SEXMoney.com has launched it's own version of a reality series called JoePornStar. The series will follow a regular guy as he becomes a real life porn star. The winner gets paid $250 per scene to have sex with 25 women, a pay scale obviously based on a guy's ability to "perform" on command over and over and over. Interested guys can register at JoePornStar.com. Entrants will be narrowed down to three who will then be voted upon by site visitors. The finished product will be produced and viewable by members of the site.
Guaranteed Short Life Span
Recovering tech publisher Ziff Davis Media will launch a new magazine called Synch in June. The gadget-focused title hopes to serve young men who are entrenched in the digital lifestyle. Everything from cell phones to HDTV to the networked home will be covered. Ziff will have a tough time competing with other male gadget/shopping focused magazines such as Primedia's "Connected Living," an upcoming gadget magazine from IDG, "Best," Conde Naste's "Cargo," Fairchild Publication's "Vitals," and other titles such as "Wired," "Esquire" and "Stuff," all of which also cover gadgetry.
What all these publishers have failed to notice in their attempt to cover the fast moving world of gadgets with a monthly frequency, is a not so little website called Gizmodo which pumps out 5-10 gadget reviews every day. That's every day, not every month. Gizmodo is a weblog written by Peter Rojas and published by Nick Denton. Denton and Rojas manage to provide readers with more gadget reviews with their "thin media" approach to publishing than an entire bloated team of old school publishers could ever hope to do. I give Sync eighteen months.
You know an industry is in trouble when members of said industry can't grasp the concept that change is a constant. Sanford Bernstein & Co. media analyst Tom Wolzien thinks DVRs (TiVo) should be regulated in a way that make it impossible for consumers to skip commercials because it threatens to kill the $60 billion television advertising industry.
There are two very important things Wolzien should realize and he spews this idiocy: people hate commercials and they hate to be forced to do anything. A far better approach to the inevitable growth of DVRs is to adapt to the change. Don't force old models down new throats. That will cause failure quicker than if the television did nothing to combat the growth of DVRs. There are far better ways to preserve the advertising model than to force consumer's hands. TiVo already has an interesting model with is Showcase product and interactive television will see the light of again if marketers gain consumer's trust so that a beneficial swap of demographic information for razor sharp advertising messaging can be achieved. New forms of advertising such as "headvertising" and other forms of viral marketing have been proven successful.

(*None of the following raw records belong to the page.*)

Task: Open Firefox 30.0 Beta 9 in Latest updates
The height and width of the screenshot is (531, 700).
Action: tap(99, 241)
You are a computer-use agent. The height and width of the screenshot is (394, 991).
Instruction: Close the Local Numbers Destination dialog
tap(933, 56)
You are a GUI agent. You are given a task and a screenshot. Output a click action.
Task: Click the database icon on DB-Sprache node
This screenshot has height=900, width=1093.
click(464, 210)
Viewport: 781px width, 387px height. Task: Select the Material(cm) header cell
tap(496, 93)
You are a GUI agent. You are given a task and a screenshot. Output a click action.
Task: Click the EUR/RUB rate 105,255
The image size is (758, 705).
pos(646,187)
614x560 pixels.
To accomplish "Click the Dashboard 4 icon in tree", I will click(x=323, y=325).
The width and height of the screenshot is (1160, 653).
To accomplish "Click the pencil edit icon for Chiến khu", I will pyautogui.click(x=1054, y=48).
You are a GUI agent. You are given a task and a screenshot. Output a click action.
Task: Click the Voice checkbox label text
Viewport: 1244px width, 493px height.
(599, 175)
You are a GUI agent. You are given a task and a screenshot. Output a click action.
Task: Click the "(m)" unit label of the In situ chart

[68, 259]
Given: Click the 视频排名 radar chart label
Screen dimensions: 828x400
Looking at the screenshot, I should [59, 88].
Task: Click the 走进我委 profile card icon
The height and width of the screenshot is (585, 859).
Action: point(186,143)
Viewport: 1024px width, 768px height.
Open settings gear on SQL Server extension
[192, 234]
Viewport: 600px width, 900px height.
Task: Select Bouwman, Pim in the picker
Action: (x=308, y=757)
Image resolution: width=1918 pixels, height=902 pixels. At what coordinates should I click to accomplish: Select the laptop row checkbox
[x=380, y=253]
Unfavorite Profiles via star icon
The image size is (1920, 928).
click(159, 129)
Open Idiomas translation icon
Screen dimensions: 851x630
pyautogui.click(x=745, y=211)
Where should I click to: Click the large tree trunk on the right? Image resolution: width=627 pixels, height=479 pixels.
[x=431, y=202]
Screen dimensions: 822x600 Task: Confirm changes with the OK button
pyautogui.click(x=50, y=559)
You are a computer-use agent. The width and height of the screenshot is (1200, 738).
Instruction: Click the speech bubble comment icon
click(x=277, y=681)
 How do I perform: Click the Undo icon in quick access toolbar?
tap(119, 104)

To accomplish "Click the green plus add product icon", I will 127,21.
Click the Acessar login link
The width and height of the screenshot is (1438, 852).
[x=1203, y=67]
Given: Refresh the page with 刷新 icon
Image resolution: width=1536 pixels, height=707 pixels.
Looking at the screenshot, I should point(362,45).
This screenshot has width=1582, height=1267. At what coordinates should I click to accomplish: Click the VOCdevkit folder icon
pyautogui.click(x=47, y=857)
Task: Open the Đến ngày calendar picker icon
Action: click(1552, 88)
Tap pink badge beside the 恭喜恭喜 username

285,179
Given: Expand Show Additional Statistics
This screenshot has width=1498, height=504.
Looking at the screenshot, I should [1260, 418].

The possibilities for future advertising models are endless. To think the current television model will be around forever is ludicrous and makes me cringe whenever I hear blowhards like this spew this dinasauric blather-speak.
Variety gives us several predictions on what we can expect to see with television this year. Quickly, "Joey won't suck, CBS will take over Thursday night, FOX will launch another cable news net, the much maligned half hour sitcom will return thanks to Paris Hilton's "The Simple Life," advertisers will control and produce more programming content, FOX will deliver even more reality shows and possibly a reality cable channel, and people meters will change sweeps.
Rather than spend $1 million on advertising, USA Networks has decided to simply give it away. However, the cable network couldn't do it without a bit of marketing thrown in. USA Network will hand out one million one dollar bills in New York and Los Angeles nightclubs with a sticker on the face of the bill promoting its January 26 premiere of is "Traffic: The Miniseries." The promotion was cooked up and will be implemented by GoGORILLA Media, a guerilla marketing firm which is doing some of the coolest marketing you've ever seen.
Miles Copeland is capitalizing on America's lust for the bare belly and a lust we don't even know we have yet - Arabic music. He has launched two troupes of Arabic-style belly dancers, Belly Dance Superstars and Desert Roses, and has, naturally, offered up the troupes for advertiser sponsorship. Motorola, Capezio and Estee Lauder jumped on board when the troupes appeared at Lollapalooza last Summer. The troupes will begin again this February with a 54-city tour along with a documentary. Copeland hopes interest gains momentum and would like the troupes to tour continuously saying, "It definitely has an exotic flavor, but it's not a girlie show. It's a lifestyle." Lust for bare bellys and undulating booty is, apparently, not the draw.
GM has launched the largest ever automotive promotion spending half of it's $50 million budget on the effort. The sweepstakes, in which consumers will be coerced, I mean encouraged, to visit dealer showrooms and enter the sweep using GM's OnStar system, is called "Hot Button" and will provide the opportunity to win 1,000 free GM vehicles. Prizes include a Hummer H2 sport utility, Cadillac CTS sedan, Saturn Vue SUV, Chevrolet SSR hardtop convertible pickup and Saab 9-3 convertible.